• [What needs to be done]: After the line containing "About (195, 1426)", write nothing more; before it, reproduce every line of the material below exactly, starting with the first.

• [Information]:
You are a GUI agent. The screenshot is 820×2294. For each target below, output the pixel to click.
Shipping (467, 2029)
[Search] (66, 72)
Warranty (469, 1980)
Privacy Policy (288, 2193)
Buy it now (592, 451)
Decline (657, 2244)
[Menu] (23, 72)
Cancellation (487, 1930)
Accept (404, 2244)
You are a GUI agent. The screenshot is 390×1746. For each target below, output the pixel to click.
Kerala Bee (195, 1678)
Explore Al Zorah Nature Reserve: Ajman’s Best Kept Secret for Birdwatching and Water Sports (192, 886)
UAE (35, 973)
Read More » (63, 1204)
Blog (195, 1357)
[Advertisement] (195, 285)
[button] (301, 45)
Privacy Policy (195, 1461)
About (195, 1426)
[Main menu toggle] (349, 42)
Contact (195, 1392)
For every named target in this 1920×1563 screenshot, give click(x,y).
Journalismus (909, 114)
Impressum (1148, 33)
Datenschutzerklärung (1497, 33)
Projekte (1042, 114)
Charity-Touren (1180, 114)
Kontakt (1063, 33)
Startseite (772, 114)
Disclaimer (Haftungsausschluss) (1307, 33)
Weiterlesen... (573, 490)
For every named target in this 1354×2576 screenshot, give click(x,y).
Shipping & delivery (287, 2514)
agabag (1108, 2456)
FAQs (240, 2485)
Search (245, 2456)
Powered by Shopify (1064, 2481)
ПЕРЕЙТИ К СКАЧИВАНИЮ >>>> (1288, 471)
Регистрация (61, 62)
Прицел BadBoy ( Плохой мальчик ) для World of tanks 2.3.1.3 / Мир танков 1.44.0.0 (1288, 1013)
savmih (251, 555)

• [Task solution]:
You are a GUI agent. The screenshot is 820×2294. For each target below, output the pixel to click.
Shipping (467, 2029)
[Search] (66, 72)
Warranty (469, 1980)
Privacy Policy (288, 2193)
Buy it now (592, 451)
Decline (657, 2244)
[Menu] (23, 72)
Cancellation (487, 1930)
Accept (404, 2244)
You are a GUI agent. The screenshot is 390×1746. For each target below, output the pixel to click.
Kerala Bee (195, 1678)
Explore Al Zorah Nature Reserve: Ajman’s Best Kept Secret for Birdwatching and Water Sports (192, 886)
UAE (35, 973)
Read More » (63, 1204)
Blog (195, 1357)
[Advertisement] (195, 285)
[button] (301, 45)
Privacy Policy (195, 1461)
About (195, 1426)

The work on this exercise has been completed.